2. Das Ergebnis des Berufungsgerichts rechtfertigt sich zudem aus den besonderen Eigenheiten der Entschädigung für immaterielle Schäden.

a) Das Berufungsgericht hält unter Abwägung der einzelnen erheblichen Umstände, auch des Tatbeitrags des Kl., gegenüber dem Bekl. ein Schmerzensgeld von 25000 DM für angemessen. Die Ausführungen lassen erkennen, dass der Tatrichter der Auffassung ist, dieser und nicht ein höherer Betrag entschädige den gesamten unfallbedingten immateriellen Schaden des Kl. hinsichtlich des erblindeten Auges in angemessener Weise. Bei Prüfung der Angemessenheit konnte - und musste - er durchaus berücksichtigen, wie sich die Unfallbeiträge der verschiedenen Schädiger auf der einen und des Kl. auf der anderen Seite ausgewirkt haben. So konnte für ihn ein mitentscheidender Gesichtspunkt sein, dass sich die verschiedenen haftungsbegründenden Verhaltensweisen der Schädiger beim Unfall nur in einem und demselben Umstand ausgewirkt haben, nämlich dahin, dass der unbeleuchtete und ungesicherte Anhänger auf der Bundesstraße stehenblieb. Eine solche Wertung - dahin sind die Ausführungen des Berufungsurteils zur "Gesamtschau" im jetzigen Zusammenhang zu verstehen - ist im Rahmen der Prüfung der Angemessenheit bei § 847 BGB zulässig und auch geboten.

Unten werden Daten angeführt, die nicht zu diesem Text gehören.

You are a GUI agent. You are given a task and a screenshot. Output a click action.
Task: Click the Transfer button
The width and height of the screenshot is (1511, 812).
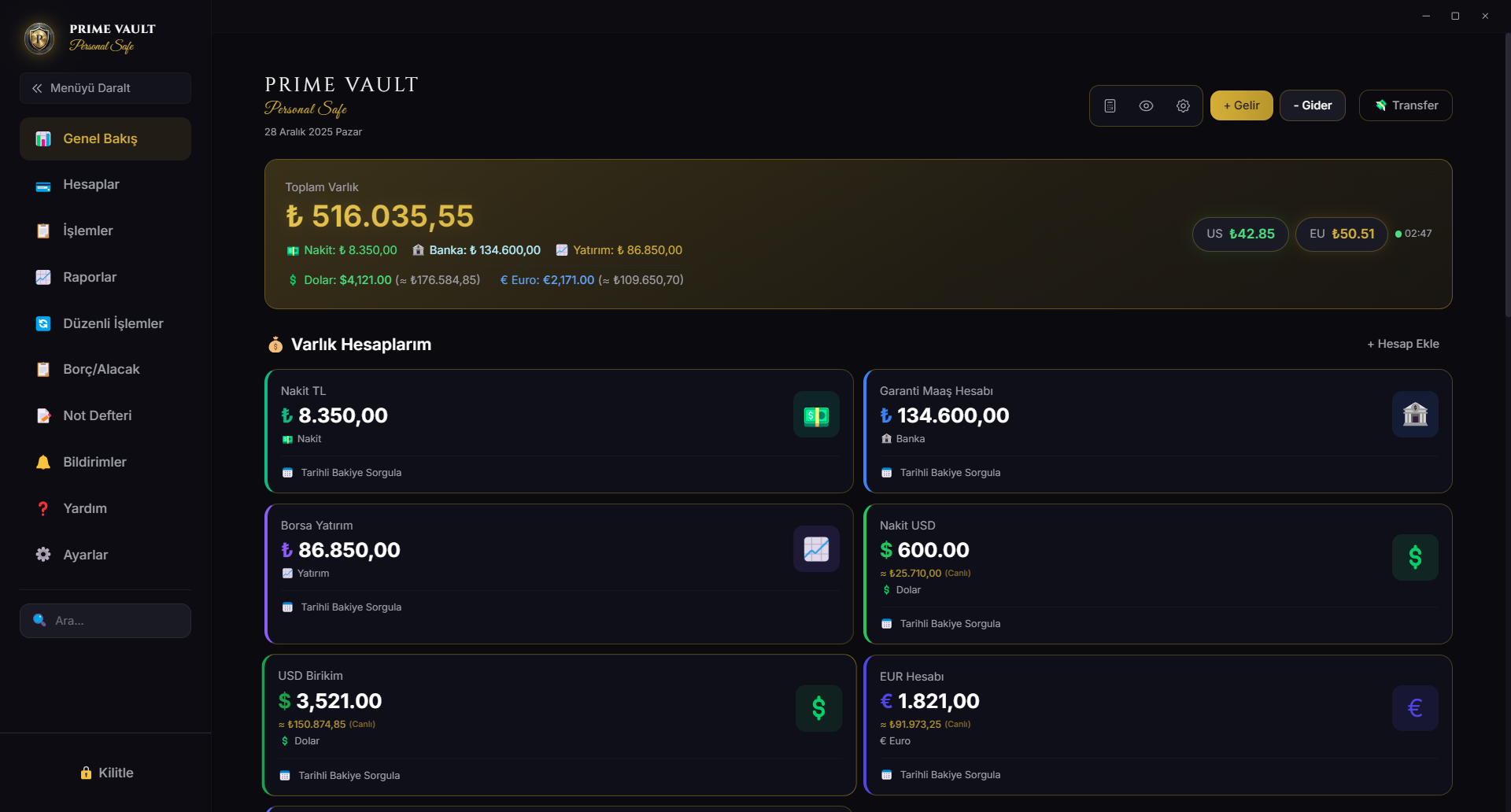point(1405,105)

b) Ob sich im übrigen die Frage der "Gesamtschau" in dem in BGHZ 30, 203 = VersR 59, 623 verstandenen Sinne bei der Bemessung immateriellen Schadens stellt, mag im einzelnen dahinstehen.

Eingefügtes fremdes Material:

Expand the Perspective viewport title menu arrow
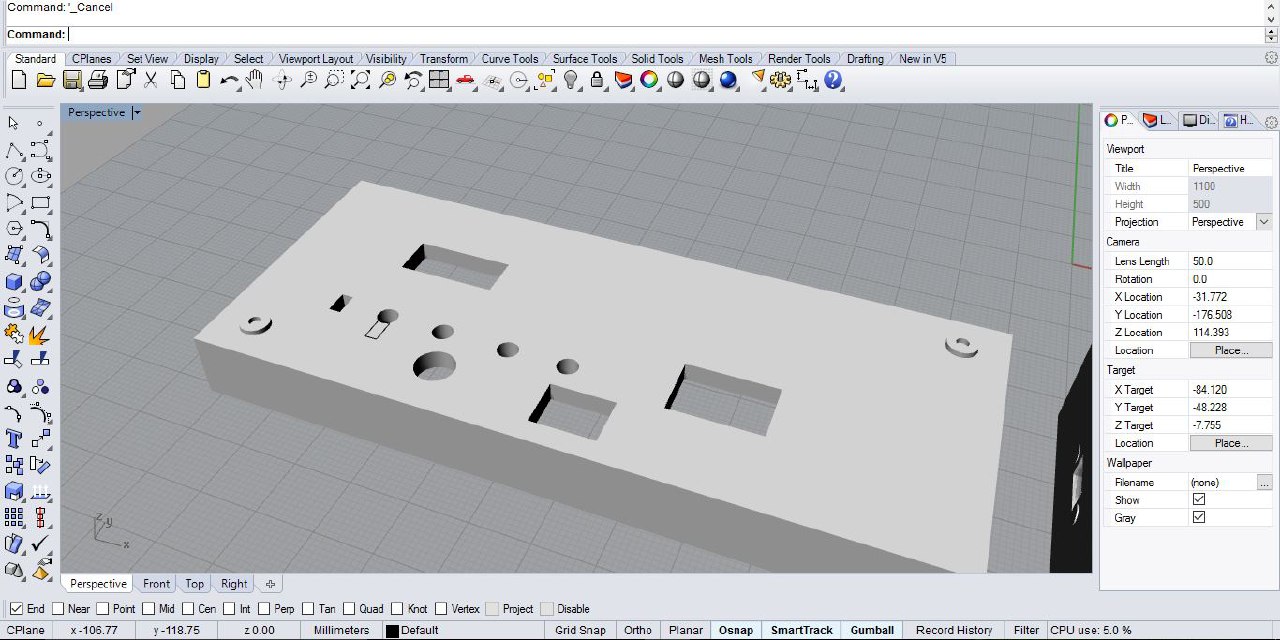coord(137,113)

Immerhin ist zu beachten, dass das Verfahren der Gesamtschau im Bereich des Ersatzes von Vermögensschäden entwickelt worden ist. Die Höhe eines solchen Schadens ist objektiv feststellbar und für sämtliche Schädiger sowie den Geschädigten einheitlich; er ist grundsätzlich voll zu ersetzen. Ein Tatbeitrag des Geschädigten vermag den Umfang der Pflicht zum Ersatz des feststehenden Schadens zu mindern. Bei haftungsbegründender Beteiligung mehrerer Schädiger erhebt sich die Frage, wieviel des allen gegenüber einheitlichen Schadens bei sachgerechter Wertung der verschiedenen Schädigungsbeiträge der einzelne, auch der Geschädigte, letztlich zu tragen hat, wieviel insbesondere der Geschädigte von den verschiedenen Schädigern insgesamt verlangen kann ("Gesamtschau"). Steht aber der Ersatz eines immateriellen Schadens in Frage, dann ist der Geschädigte "angemessen" zu entschädigen (§ 847 BGB). Die Höhe der Entschädigung bestimmt sich bei jedem einzelnen von mehreren Schädigern nach der besonderen Angemessenheit und kann daher unterschiedlich sein, was meist - wie auch hier - der Fall ist. Hält der Tatrichter unter Berücksichtigung der erheblichen Einzelumstände einen bestimmten Betrag für angemessen, so bringt er zum Ausdruck, dass damit der immaterielle Schaden des Geschädigten angemessen entschädigt und voll ausgeglichen ist. Jedenfalls fehlt es beim Nichtvermögensschaden, soweit es um die Höhe seines Ersatzes geht, für die "Gesamtschau" an einem allen gegenüber einheitlichen ersatzpflichtigen Schadenumfang, der die notwendige Grundlage ihrer rechnerischen Durchführung bildet (vgl. BGHZ 30, 203 = VersR 59, 623; Anm. Hauß aaO; BGH vom 14.7.1964 - VI ZR 106/63 - = VersR 64, 1053)."